Comment on page
OAuth2 and OIDC
The content on this page is based on the RFC for OAuth 2.0 (RFC 6749), the specification for OAuth 2.0 PKCE (RFC 7636) and the specification for OIDC, OpenID Connect Core 1.0. In addition, the RFC-drafts for OAuth 2.1 and OAuth 2.0 Security BCP has been taken into account as well as documentation from www.oauth.com (1, 2).
OAuth2 is not an authentication protocol. Instead it is a protocol for delegating access through authorization.
OIDC adds an authentication layer on top of OAuth2 by introducing an additional ID token. Because of this, only OIDC is comparable to SAML.
The structure of the tickets also differs:
- SAML-tickets must be in XML,
- The ID-token in OIDC must be a JWT.
- The Access and Refresh Tokens from OAuth2 can () be a JWT
In addition SAML is written specifically for usage in a web browser by performing redirects using pre-populated HTML-forms while OIDC is more agnostic, making it more compatible with native apps.

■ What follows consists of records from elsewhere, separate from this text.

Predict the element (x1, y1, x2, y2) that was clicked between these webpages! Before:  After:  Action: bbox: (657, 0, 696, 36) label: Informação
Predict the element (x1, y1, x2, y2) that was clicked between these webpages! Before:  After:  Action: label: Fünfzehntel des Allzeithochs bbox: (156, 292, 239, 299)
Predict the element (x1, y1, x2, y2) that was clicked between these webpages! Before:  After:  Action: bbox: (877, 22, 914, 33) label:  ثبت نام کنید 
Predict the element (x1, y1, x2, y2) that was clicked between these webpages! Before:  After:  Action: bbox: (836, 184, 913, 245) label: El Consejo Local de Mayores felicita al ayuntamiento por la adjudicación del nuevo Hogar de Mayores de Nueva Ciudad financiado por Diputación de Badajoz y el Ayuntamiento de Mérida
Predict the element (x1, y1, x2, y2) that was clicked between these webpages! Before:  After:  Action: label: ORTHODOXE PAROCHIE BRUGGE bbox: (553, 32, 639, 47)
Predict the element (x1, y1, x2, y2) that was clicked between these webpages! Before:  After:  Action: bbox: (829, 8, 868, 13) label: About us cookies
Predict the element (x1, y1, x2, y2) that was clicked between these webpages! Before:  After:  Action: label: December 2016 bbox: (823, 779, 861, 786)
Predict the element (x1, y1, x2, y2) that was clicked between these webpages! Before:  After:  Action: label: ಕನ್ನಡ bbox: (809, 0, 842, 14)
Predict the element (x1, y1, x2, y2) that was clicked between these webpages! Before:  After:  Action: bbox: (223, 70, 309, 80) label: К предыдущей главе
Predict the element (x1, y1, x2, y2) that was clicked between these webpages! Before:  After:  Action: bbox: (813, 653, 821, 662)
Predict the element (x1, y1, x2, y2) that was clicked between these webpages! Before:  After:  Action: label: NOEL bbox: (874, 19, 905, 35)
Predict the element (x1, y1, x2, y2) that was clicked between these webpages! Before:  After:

While OAuth2, SAML and OIDC have their similarities, their terminology differs:
The terms have the following definitions:
- SP/RS/RP: Validates the access token and accepts/rejects the client's request to the resource.
- IdP/AS/OP: Issues tokens. Note that AS in OAuth2 does not issue identities. Only IdP and OP provides authentication as a service.
- User-agent/Client: Requests the access token in order to access the resource server.
- Principal/RO/End-user: Is granted permission to access the resource server with an access token.
- Confidential clients are capable of maintaining confidentiallity of issued credentials and capable of stablishing a secure client authentication. In general, confidential clients are only applications running on secure web servers.
The OAuth2 authorization can established in configurations called grants:
- Authorization Code Grant
- Implicit Grant*
- Resource Owner Password Credential Grant*
- Client Credential Grant
According to the RFC (see section 1.2), Authorization Code Grant is the preferred and most common method of obtaining an authorization grant.
Warning: In order to protect against authroization code injections, PKCE (defined in RFC 7636) is recommended for all client types.
Note (*): Both Implicit Grant and Resource Owner Password Credential Grant has been deprecated in the OAuth 2.1 draft.
While any grant defined in the OAuth2 can configured to be used with OIDC, only the following flows are part of the OIDC Core specification.
- Authorization Code Flow
- Implicit Flow
- Hybrid Flow
As such, usage of any other grant type from the OAuth2 RFC is actually a deviation from the OIDC specification.
OIDC adds an additional token called an ID token and standardizes areas that OAuth 2.0 leaves up to choice, such as scopes, endpoint discovery, and dynamic registration of clients.